AIM OF THE TASK
Output exactly the line containing "How do I perform: Click" and each line after it through the last line of the records, and nothing else.

┄┄┄┄┄┄┄┄┄┄┄┄┄┄┄┄┄┄┄┄

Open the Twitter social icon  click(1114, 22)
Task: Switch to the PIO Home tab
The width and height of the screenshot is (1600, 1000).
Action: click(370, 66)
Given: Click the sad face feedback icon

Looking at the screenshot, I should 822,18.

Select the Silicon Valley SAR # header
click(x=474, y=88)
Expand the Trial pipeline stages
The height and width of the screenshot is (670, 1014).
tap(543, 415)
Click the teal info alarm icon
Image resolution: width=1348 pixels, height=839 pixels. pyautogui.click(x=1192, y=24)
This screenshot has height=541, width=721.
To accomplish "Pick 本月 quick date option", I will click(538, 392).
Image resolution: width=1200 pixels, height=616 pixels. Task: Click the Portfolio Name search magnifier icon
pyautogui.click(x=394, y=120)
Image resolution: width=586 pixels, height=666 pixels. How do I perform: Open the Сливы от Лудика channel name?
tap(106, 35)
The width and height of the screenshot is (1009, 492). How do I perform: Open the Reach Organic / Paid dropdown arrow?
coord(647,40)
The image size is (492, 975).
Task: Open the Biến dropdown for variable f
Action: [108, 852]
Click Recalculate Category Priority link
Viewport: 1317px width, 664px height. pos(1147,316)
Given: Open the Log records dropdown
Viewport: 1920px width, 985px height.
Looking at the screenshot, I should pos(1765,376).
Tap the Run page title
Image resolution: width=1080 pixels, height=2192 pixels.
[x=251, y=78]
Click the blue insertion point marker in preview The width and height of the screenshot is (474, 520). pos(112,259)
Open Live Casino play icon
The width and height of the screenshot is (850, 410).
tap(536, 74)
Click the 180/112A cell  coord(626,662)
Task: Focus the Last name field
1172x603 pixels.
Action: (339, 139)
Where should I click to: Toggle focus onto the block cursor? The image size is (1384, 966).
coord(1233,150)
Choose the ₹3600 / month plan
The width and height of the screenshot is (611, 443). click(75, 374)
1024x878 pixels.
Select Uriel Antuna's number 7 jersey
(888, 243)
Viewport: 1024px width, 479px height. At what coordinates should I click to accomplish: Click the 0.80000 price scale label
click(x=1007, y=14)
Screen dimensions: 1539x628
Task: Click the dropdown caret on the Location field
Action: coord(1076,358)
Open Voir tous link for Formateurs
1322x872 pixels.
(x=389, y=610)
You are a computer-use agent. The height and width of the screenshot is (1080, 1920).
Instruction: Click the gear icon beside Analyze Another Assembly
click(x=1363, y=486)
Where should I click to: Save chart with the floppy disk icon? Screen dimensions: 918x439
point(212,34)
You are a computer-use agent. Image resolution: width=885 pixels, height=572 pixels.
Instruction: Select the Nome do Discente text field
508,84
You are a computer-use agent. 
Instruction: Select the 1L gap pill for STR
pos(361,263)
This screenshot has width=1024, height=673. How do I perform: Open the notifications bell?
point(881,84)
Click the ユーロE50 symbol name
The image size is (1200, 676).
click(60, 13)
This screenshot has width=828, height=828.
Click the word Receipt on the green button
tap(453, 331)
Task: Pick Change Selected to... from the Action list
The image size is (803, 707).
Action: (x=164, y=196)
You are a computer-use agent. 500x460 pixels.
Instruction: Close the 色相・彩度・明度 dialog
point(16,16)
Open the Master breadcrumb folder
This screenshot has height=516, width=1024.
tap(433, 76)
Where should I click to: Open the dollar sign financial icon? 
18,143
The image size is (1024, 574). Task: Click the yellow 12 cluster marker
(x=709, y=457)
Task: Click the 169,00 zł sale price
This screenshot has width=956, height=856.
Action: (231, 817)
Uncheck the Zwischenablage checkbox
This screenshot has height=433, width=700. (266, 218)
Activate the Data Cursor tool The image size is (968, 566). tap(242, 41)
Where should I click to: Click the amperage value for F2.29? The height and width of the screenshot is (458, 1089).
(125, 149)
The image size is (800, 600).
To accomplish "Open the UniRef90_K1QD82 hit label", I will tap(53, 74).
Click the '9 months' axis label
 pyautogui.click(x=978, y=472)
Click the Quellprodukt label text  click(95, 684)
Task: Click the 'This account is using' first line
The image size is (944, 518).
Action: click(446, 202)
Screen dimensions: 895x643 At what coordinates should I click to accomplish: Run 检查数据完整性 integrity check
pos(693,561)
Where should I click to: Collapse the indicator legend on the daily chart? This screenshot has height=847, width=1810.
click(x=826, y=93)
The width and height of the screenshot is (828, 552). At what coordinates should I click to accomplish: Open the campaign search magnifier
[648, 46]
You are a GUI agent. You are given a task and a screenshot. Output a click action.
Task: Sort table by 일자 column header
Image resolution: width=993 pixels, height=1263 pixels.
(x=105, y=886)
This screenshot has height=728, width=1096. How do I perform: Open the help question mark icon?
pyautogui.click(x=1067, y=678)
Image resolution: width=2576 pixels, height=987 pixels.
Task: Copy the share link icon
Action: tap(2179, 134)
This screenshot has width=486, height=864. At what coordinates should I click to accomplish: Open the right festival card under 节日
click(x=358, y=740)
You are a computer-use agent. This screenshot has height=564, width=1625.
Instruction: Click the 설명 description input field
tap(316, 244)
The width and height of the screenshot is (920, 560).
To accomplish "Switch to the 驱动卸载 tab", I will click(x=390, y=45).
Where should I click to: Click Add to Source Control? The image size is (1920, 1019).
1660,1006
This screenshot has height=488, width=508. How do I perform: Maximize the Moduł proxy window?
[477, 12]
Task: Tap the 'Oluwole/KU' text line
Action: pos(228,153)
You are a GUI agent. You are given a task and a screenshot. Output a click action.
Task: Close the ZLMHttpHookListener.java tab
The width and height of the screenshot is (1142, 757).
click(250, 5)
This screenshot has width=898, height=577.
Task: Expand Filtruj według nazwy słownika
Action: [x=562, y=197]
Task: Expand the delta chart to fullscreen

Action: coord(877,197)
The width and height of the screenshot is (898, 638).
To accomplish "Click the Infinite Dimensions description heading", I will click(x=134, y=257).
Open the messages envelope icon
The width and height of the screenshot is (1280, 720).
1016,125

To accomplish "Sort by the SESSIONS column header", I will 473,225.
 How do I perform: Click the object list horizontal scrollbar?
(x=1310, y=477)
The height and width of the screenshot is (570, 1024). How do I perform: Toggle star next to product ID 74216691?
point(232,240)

┄┄┄┄┄┄┄┄┄┄┄┄┄┄┄┄┄┄┄┄

ANSWER SPACE
 How do I perform: Click the object list horizontal scrollbar?
(x=1310, y=477)
The height and width of the screenshot is (570, 1024). How do I perform: Toggle star next to product ID 74216691?
point(232,240)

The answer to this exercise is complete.